Memory Error: OrderedLogistic #3535

aloctavodia · 2019-06-29T17:28:50Z

I am updating and re-running the statistical rethinking notebooks. I get a memory allocation error with model m_11 (code block 11.5). The problem seems to be related with #3383, reverting changes in categorical distribution previous to that PR, fix the issue. @lucianopaz probably you have a better idea of what is going on here.

tohtsky · 2019-07-03T21:12:07Z

I think the basic example provided in OrderedLogistic (slightly modified to use ADVI) behaves differently in the recent commits.
I've run the following code in the current head and old commits like 9ef2947.

n1_c = 300; n2_c = 300; n3_c = 300
cluster1 = np.random.randn(n1_c) + -1
cluster2 = np.random.randn(n2_c) + 0
cluster3 = np.random.randn(n3_c) + 2

x = np.concatenate((cluster1, cluster2, cluster3))
y = np.concatenate((1*np.ones(n1_c),
                    2*np.ones(n2_c),
                    3*np.ones(n3_c))) - 1

# Ordered logistic regression
with pm.Model() as model:
    cutpoints = pm.Normal("cutpoints", mu=[-1,1], sigma=10, shape=2,
                          transform=pm.distributions.transforms.ordered)
    y_ = pm.OrderedLogistic("y", cutpoints=cutpoints, eta=x, observed=y)
    inference = pm.fit(30000, method='advi')
    tr = inference.sample(1000)

In the older versions, the value of ELBO seems to converge to a reasonable value ~ 10^2, but in the recent commits, the progress bar shows large value ~ 10 ^5.

I suspect this is caused by logp method in Categorical.
In the older versions, when p.ndim == 2 (which is the case in the above example), the log likelihood

a = tt.log(p[tt.arange(p.shape[0]), value_clip])
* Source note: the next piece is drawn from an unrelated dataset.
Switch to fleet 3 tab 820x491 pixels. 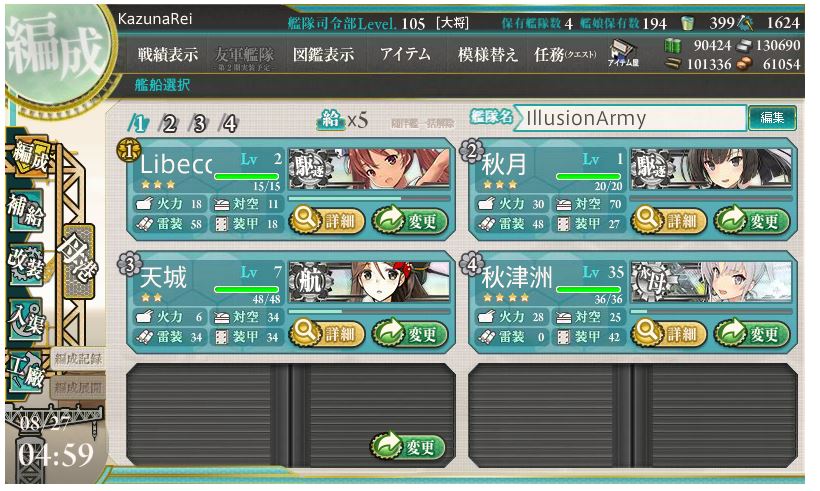click(x=199, y=124)
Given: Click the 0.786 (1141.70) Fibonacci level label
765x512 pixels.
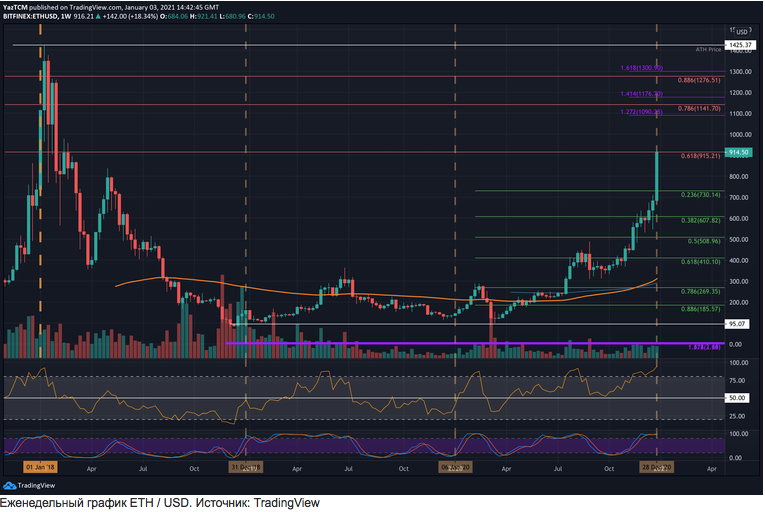Looking at the screenshot, I should coord(698,108).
will be a length p.shape[0] vector.
In recent versions, however, a defined as

pattern = (p.ndim - 1,) + tuple(range(p.ndim - 1))
a = tt.log(p.dimshuffle(pattern)[value_clip])

will be a p.shape[0] x p.shape[0] matrix (which has 900 **2 entries in the above example, roughly matching with the scale of ELBO).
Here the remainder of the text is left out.